Erfenis: het ware Israël
Justinus Martyr, een auteur uit de tweede eeuw, radicaliseert deze lijn. In zijn Dialoog met Trypho* verklaart hij dat de geestelijke Jacob – Israël – niet langer het historische Joodse volk is, maar de christelijke gemeenschap. De naamsverandering van Jacob naar Israël (Gen. 32:29) duidt hij zodanig dat die naam een voorafbeelding is van Christus en zijn kerk. De kerk wordt de ware verschijningsvorm van Jacob, oftewel het ‘ware Israël’ (verum Israel).
*(red.) Trypho was een Joodse geleerde tweede eeuw Gebruikelijke Jaartelling
Dit gebeurde tegen de achtergrond van de Bar Kochba-opstand (132–136 GJ), waarin een messiaans-politieke verlossing werd gehoopt. Justinus leest deze catastrofe als bewijs dat Joodse politieke messianiteit had gefaald.

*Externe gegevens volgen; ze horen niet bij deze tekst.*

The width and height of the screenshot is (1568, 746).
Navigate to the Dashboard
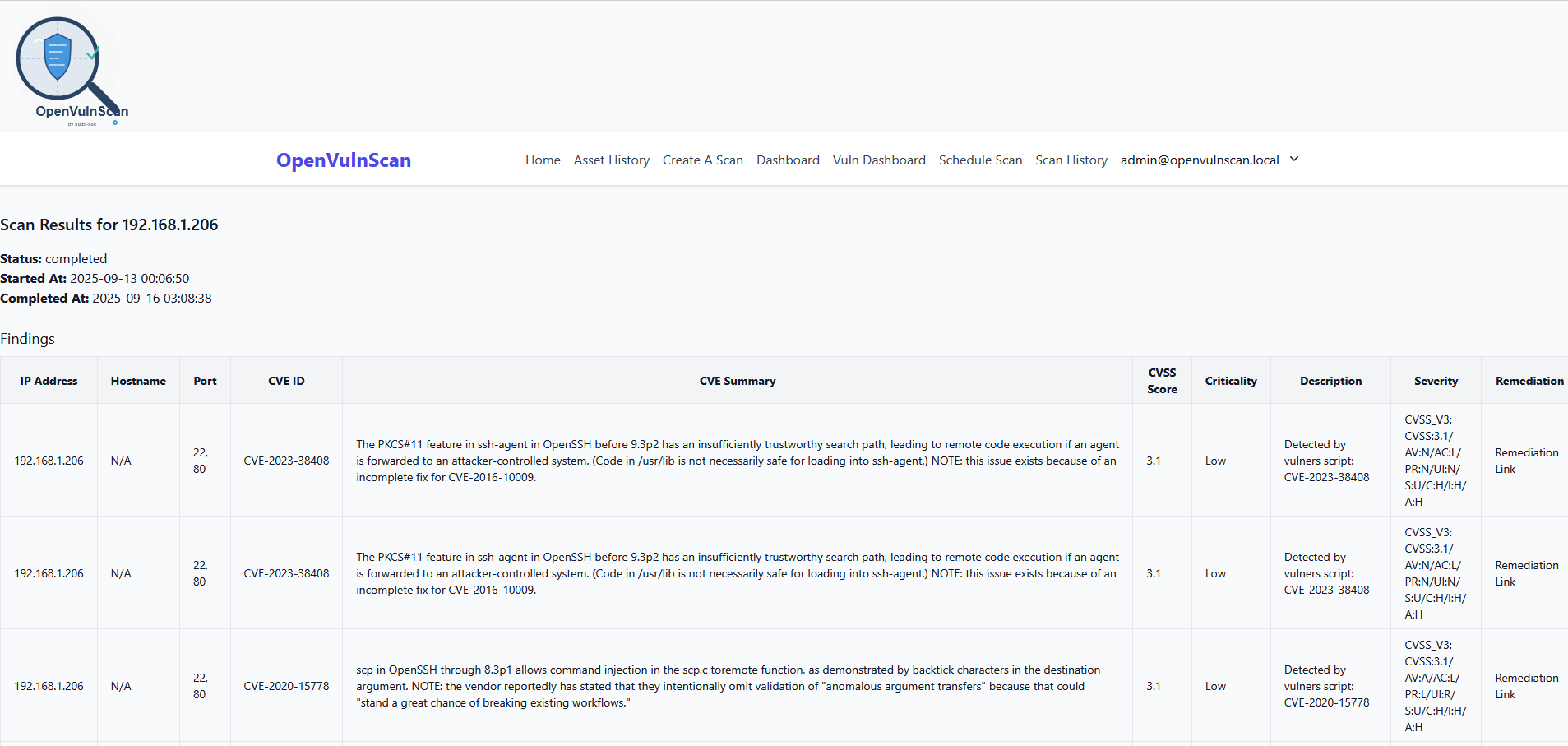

De christelijke politeia, niet langer het Joodse volk, vertegenwoordigt volgens hem het Ware Verbond.
Eusebius (vierde eeuw GJ) gaat weer een stap verder, en wel door de kerk te koppelen aan politieke macht: twee Joodse opstanden en de triomf van de christelijke keizer Constantijn worden bewijs dat het christelijke Rome – niet het jodendom – de erfgenaam is van het Verbond tussen G’d en het volk.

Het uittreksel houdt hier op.